Stored records
-- Begin --

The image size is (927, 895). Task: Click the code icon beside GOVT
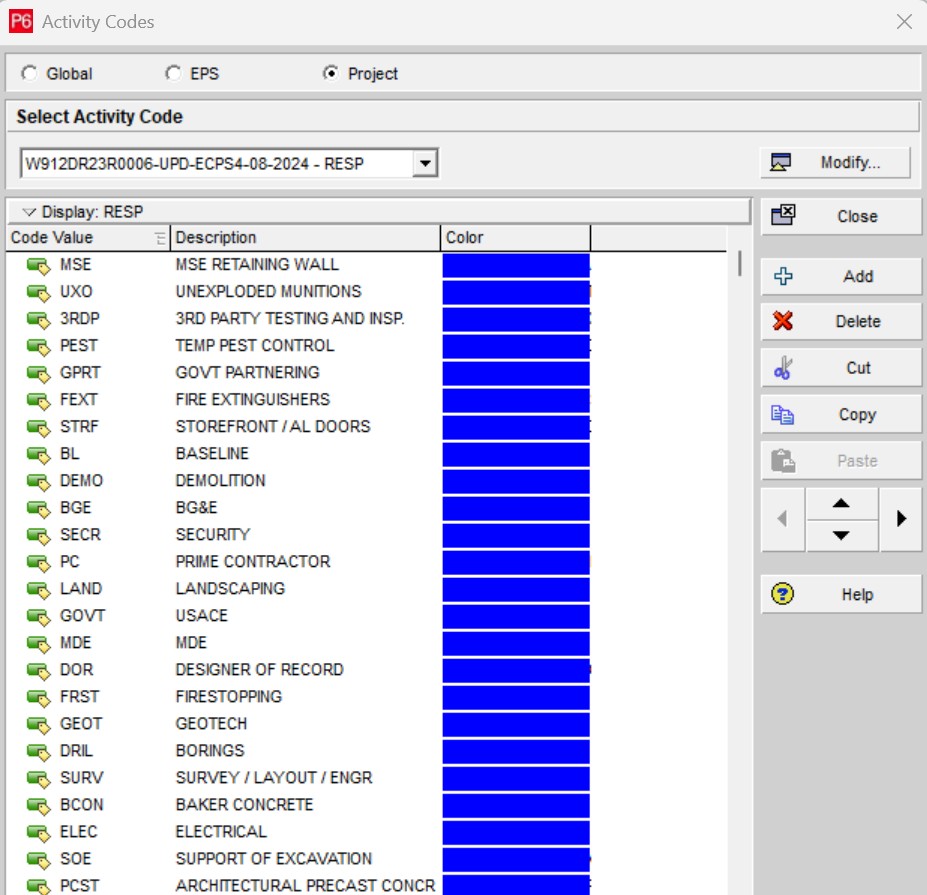(x=38, y=616)
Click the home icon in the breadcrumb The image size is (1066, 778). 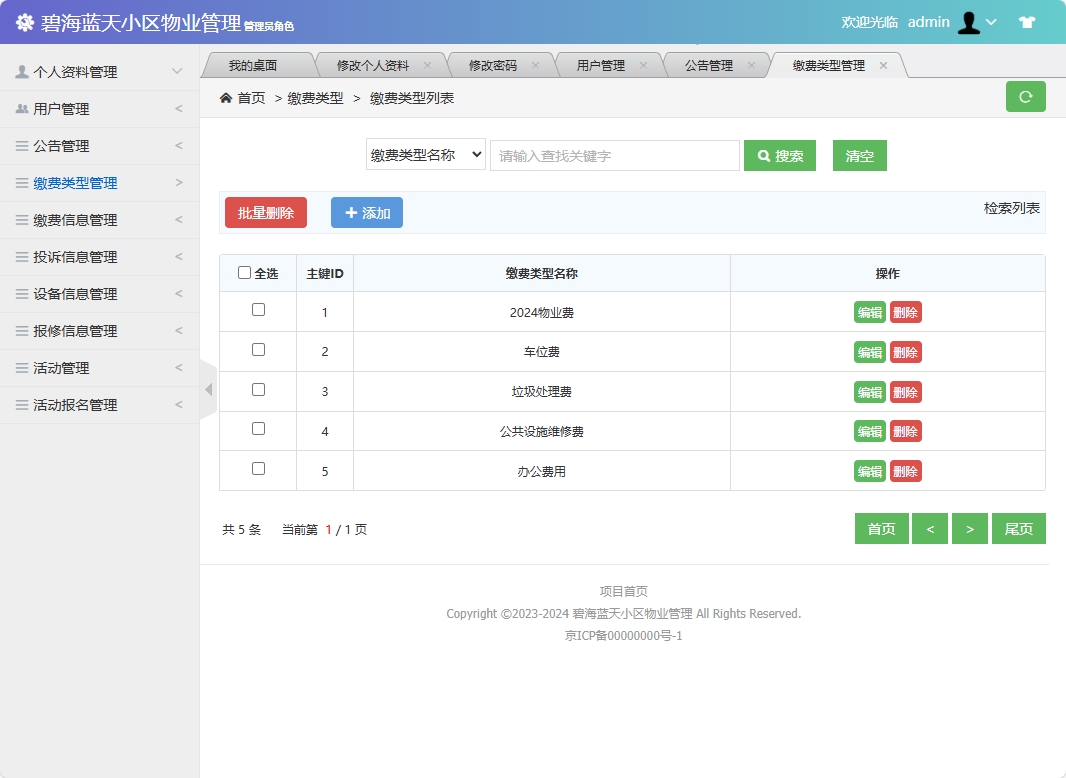tap(227, 98)
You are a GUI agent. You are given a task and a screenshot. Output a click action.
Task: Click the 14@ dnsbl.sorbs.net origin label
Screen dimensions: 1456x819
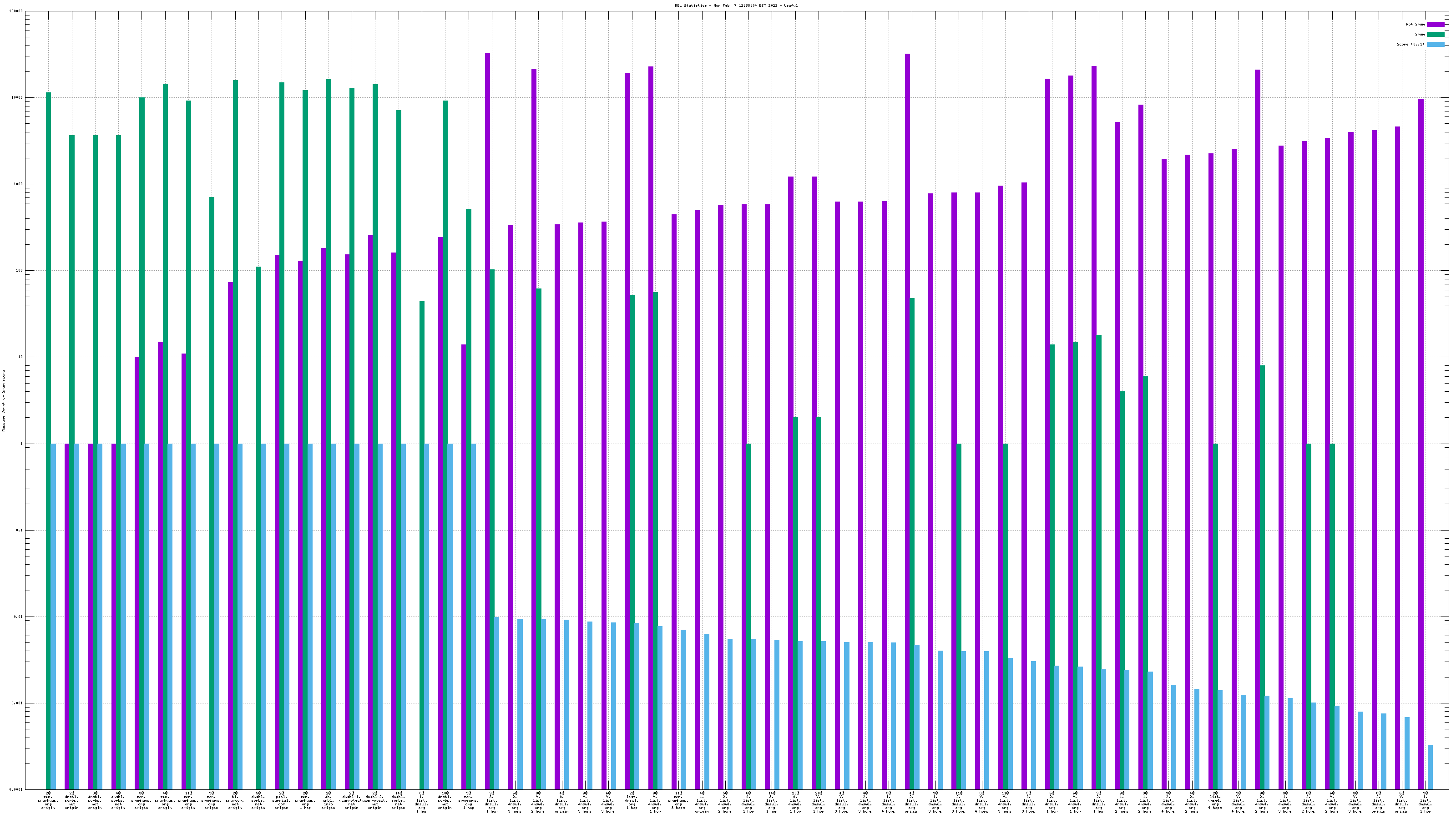[x=399, y=801]
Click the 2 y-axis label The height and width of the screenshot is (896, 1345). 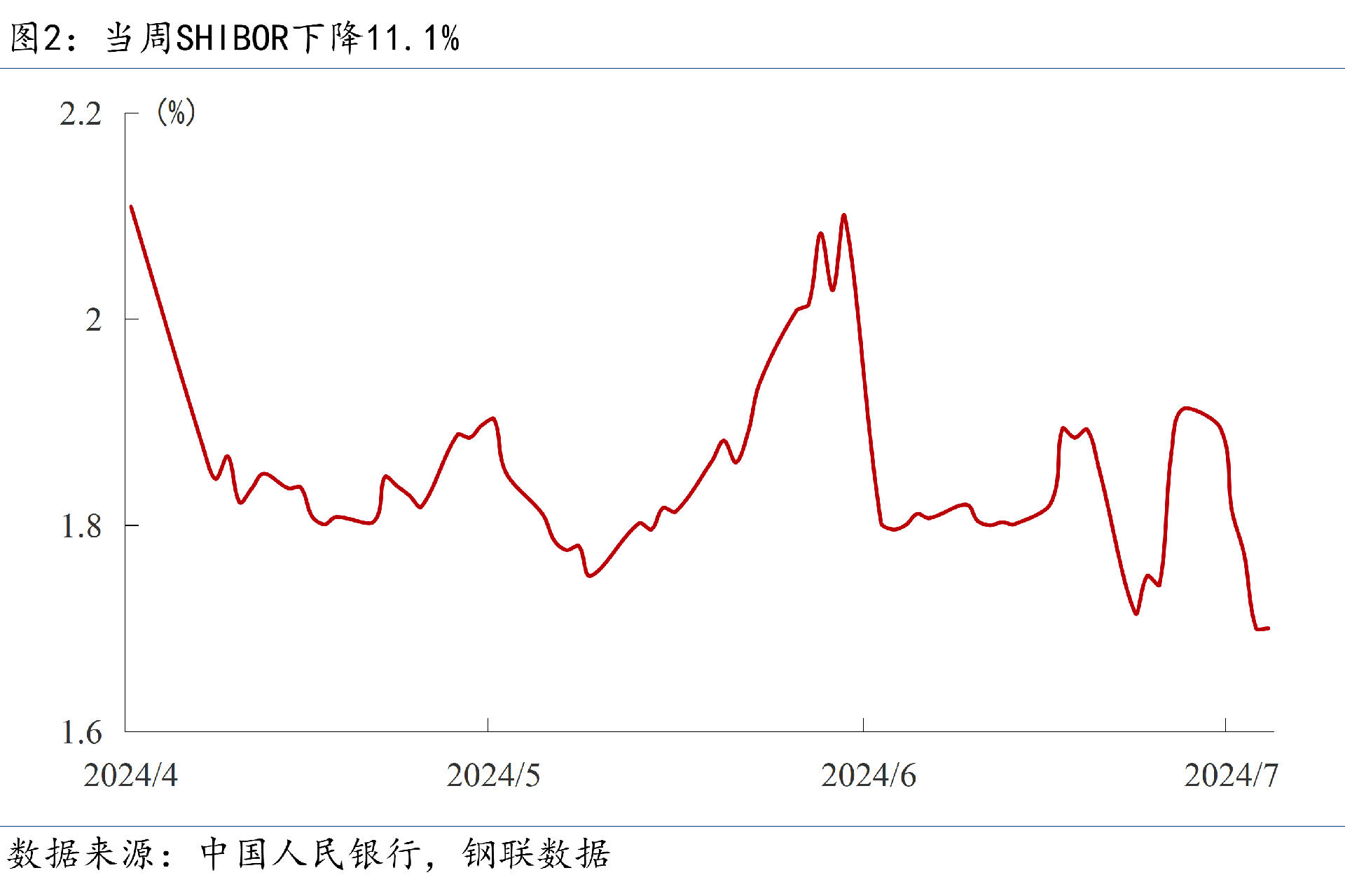pyautogui.click(x=93, y=320)
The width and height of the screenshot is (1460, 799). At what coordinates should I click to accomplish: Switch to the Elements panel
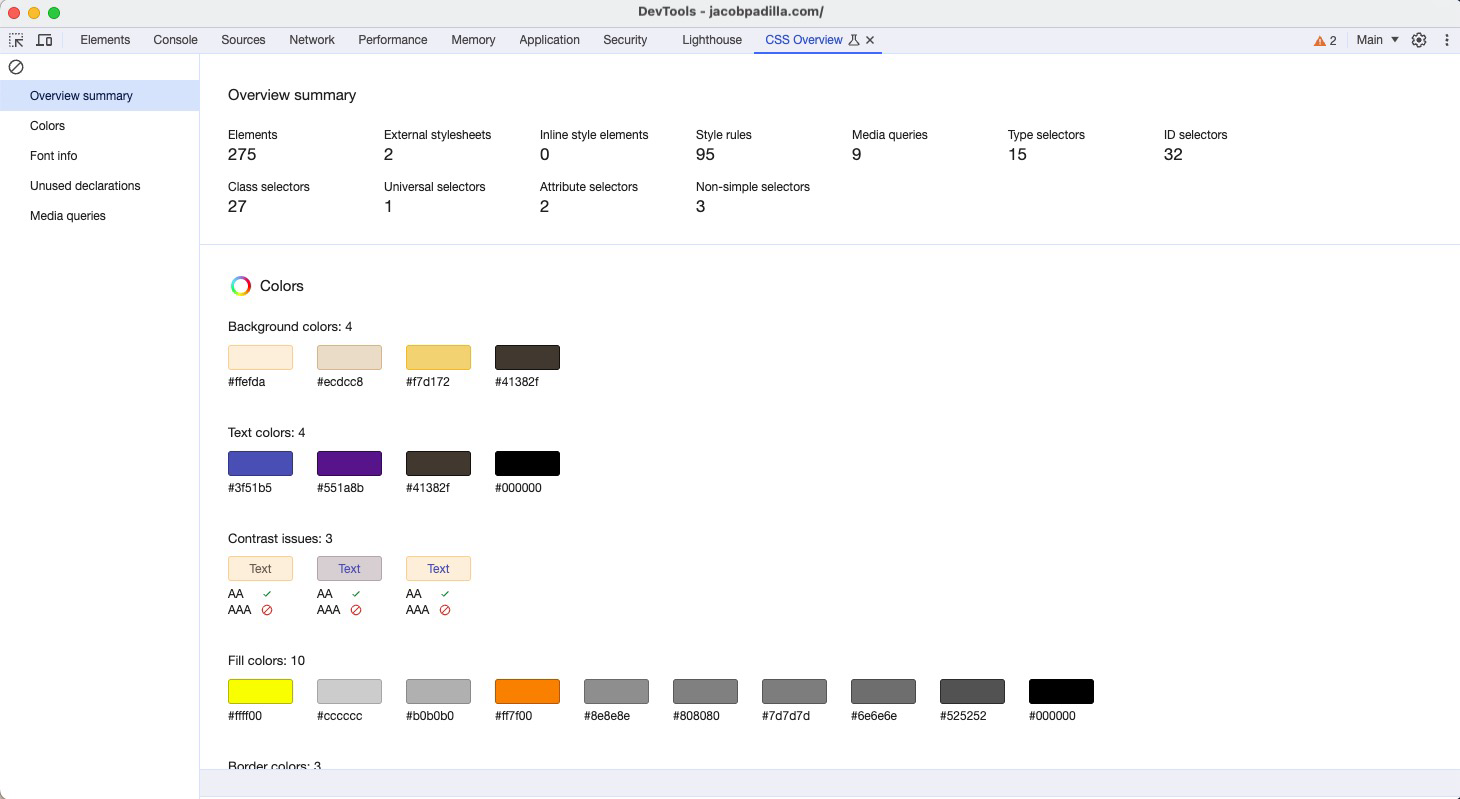pos(105,40)
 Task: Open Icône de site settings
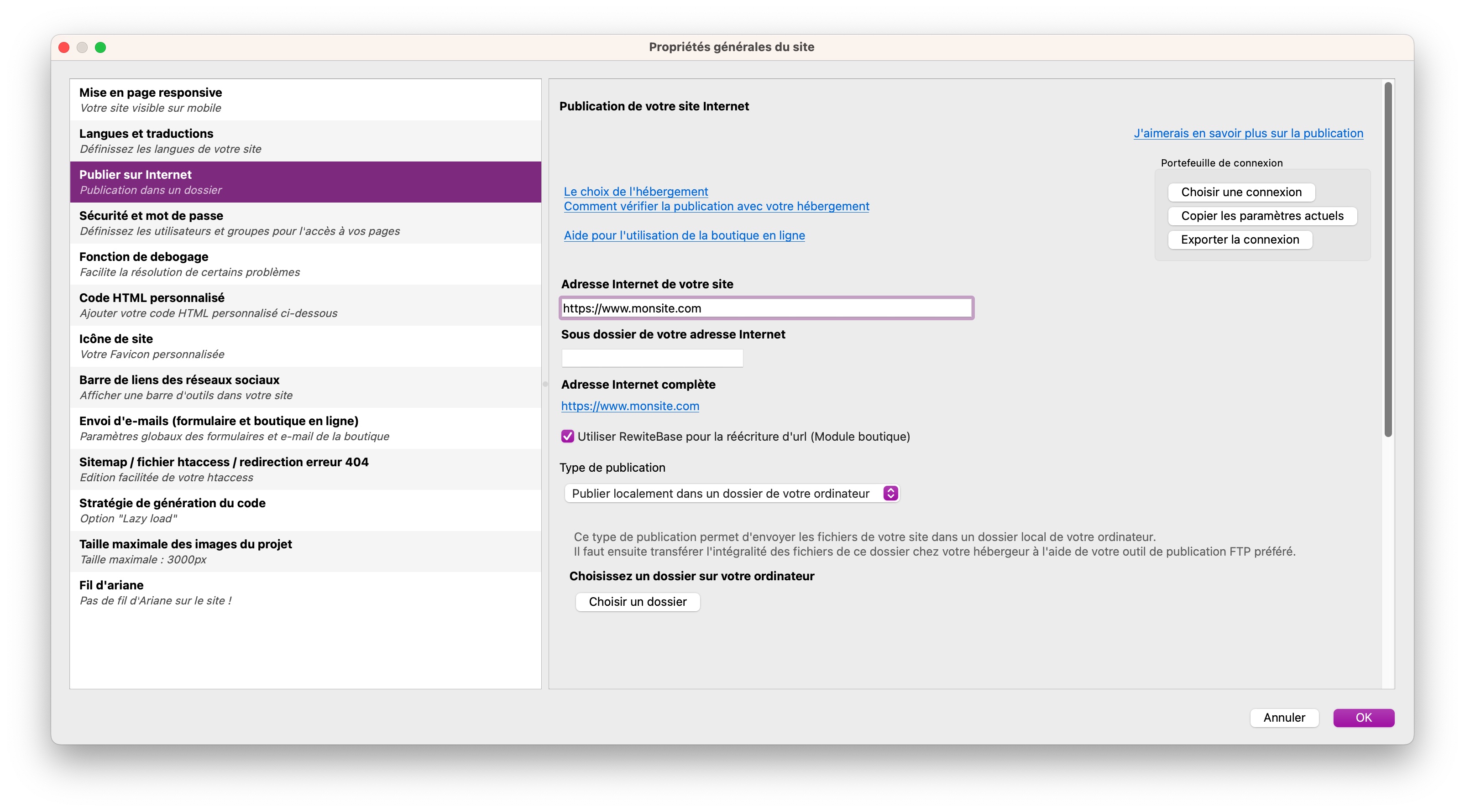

-- End --

Rewrite the entries from the line with "The width and" through the end of the entries, keeping the requests, and add 127 to every coordinate in the answers. Leave the pictures out.

### CORRECT RESPONSE:
The width and height of the screenshot is (1460, 799). At what coordinates should I click to accomplish: Switch to the Elements panel
pos(232,167)
 Task: Open Icône de site settings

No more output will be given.